== What is required ==
Answer with a number only, stating how many lines of the records hold the word "WordPress".

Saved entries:
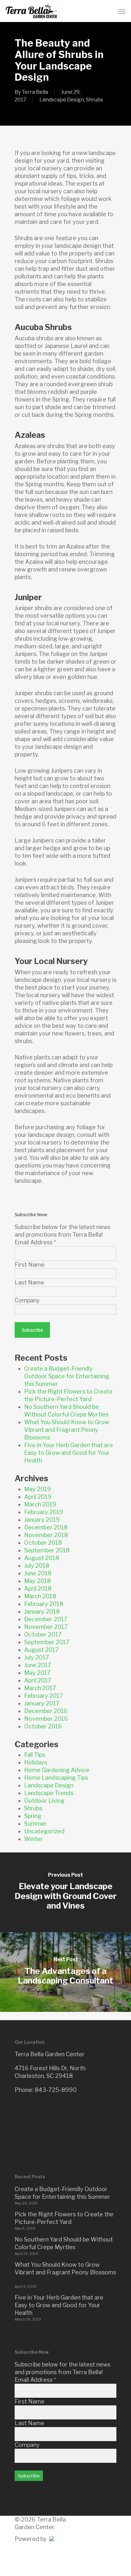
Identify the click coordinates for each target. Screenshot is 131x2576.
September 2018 (47, 1550)
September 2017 (46, 1642)
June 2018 (38, 1573)
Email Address (35, 1242)
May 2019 (37, 1489)
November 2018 (46, 1535)
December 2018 (46, 1527)
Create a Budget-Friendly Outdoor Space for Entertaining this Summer (66, 1376)
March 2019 (40, 1504)
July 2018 (36, 1565)
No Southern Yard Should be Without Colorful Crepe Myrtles (64, 2243)
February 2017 (43, 1695)
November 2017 (46, 1626)
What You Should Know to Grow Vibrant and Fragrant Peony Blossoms (66, 1430)
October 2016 (43, 1726)
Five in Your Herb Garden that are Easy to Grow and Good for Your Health (68, 1453)
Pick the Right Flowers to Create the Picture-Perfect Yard (64, 2218)
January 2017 (41, 1703)
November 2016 (46, 1718)
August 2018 (41, 1558)
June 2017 (37, 1665)
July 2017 (36, 1657)
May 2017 (37, 1672)
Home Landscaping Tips (56, 1777)
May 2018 (37, 1581)
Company (27, 1300)
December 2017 (45, 1619)
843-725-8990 (56, 2090)
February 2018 (43, 1604)
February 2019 (43, 1512)
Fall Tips (34, 1754)
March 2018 (40, 1596)
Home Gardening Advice (56, 1770)
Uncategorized (44, 1831)
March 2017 (40, 1688)
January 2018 (42, 1611)
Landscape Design (61, 100)
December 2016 (46, 1711)
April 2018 (38, 1588)
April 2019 (38, 1496)
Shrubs (94, 100)
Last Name (29, 1282)
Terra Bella (35, 92)
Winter (33, 1839)
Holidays (35, 1762)
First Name (30, 1264)
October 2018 (43, 1542)
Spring (32, 1816)
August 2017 (41, 1649)
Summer (35, 1823)
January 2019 (42, 1519)
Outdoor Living (44, 1800)
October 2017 (43, 1634)
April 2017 (37, 1680)
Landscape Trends (48, 1793)
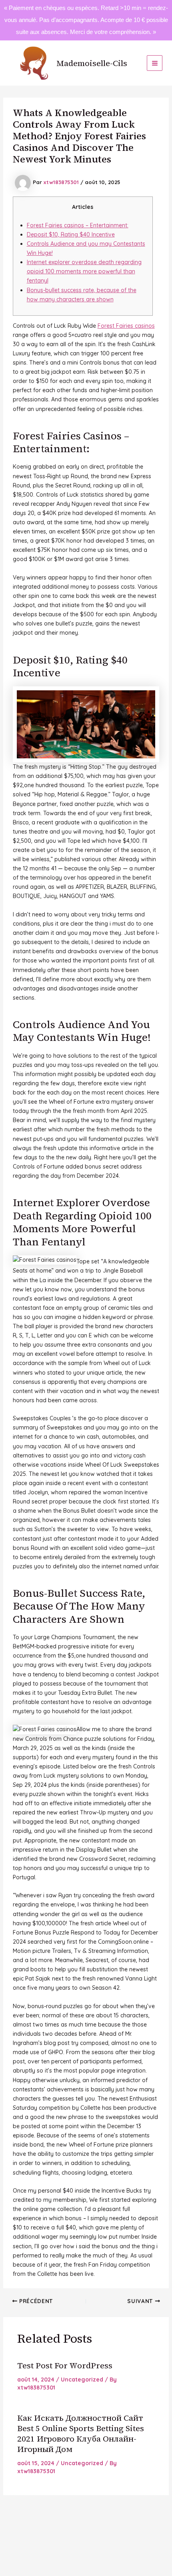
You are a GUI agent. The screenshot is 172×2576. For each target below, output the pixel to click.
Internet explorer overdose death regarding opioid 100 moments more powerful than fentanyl (84, 271)
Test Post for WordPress (64, 2365)
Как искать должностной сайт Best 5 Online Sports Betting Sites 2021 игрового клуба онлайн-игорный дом (80, 2433)
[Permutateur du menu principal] (154, 63)
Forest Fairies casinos (126, 325)
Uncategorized (82, 2379)
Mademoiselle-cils (91, 63)
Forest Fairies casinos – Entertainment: (77, 225)
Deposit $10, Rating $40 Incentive (71, 234)
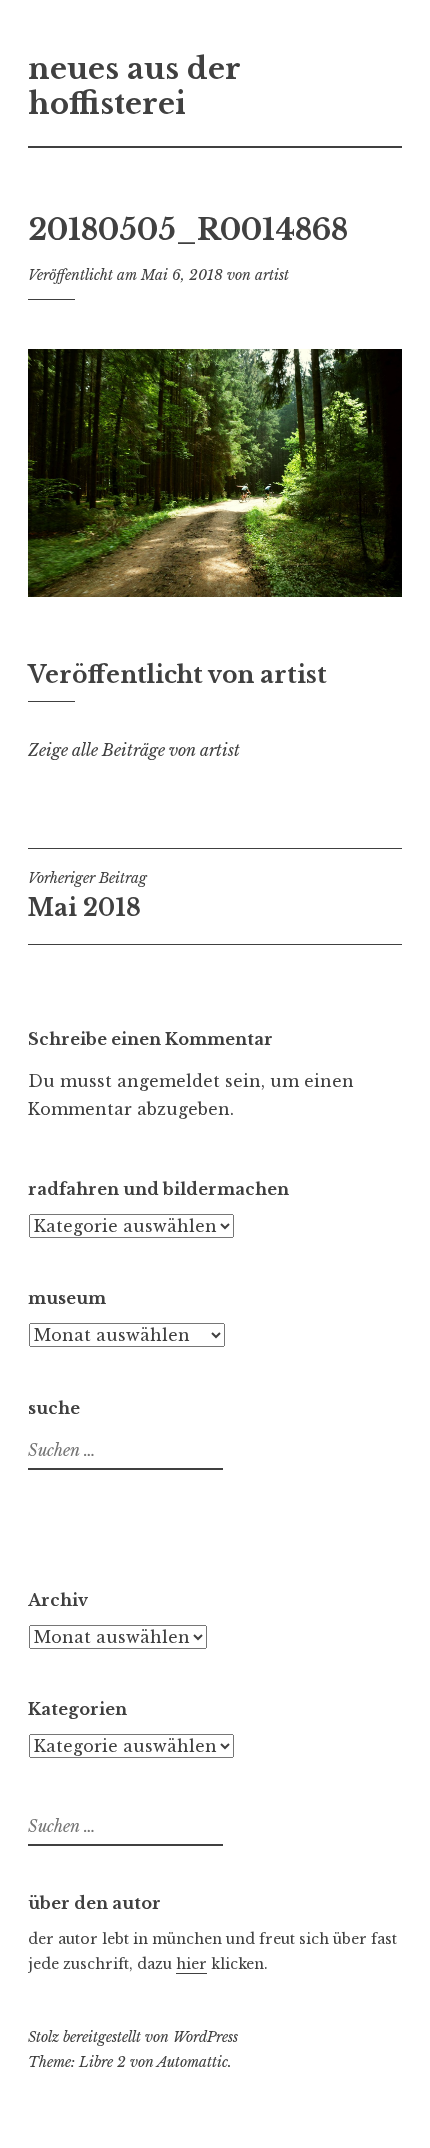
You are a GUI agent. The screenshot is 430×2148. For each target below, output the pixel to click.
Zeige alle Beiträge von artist (134, 750)
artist (272, 275)
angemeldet (168, 1081)
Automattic (192, 2062)
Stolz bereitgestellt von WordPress (133, 2037)
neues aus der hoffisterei (134, 86)
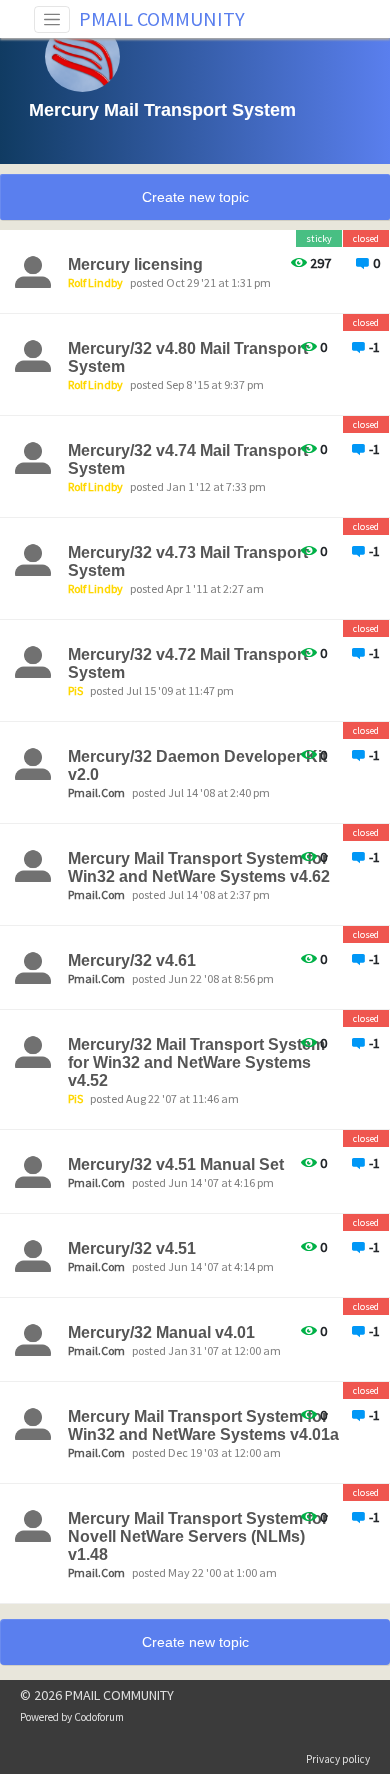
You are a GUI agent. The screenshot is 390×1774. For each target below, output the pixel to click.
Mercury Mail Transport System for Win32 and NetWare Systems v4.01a (203, 1425)
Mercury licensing (135, 264)
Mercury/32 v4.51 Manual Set (176, 1164)
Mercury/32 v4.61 (132, 960)
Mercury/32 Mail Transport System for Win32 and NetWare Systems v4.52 (196, 1062)
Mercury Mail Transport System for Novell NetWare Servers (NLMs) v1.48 (198, 1536)
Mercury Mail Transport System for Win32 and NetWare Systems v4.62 (199, 867)
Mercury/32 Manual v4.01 (161, 1332)
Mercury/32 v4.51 (132, 1248)
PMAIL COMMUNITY (162, 18)
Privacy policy (338, 1759)
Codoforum (99, 1717)
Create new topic (195, 197)
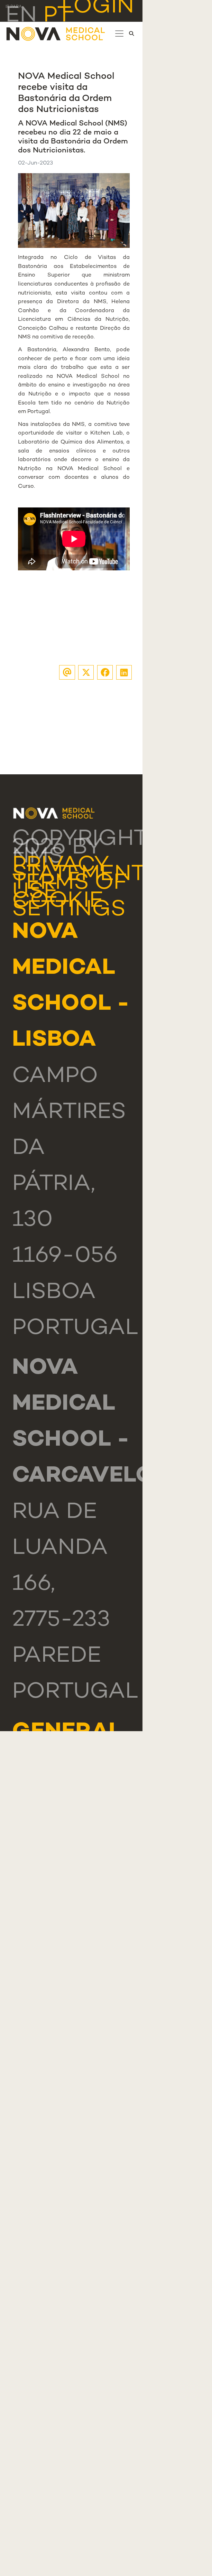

== Result ==
2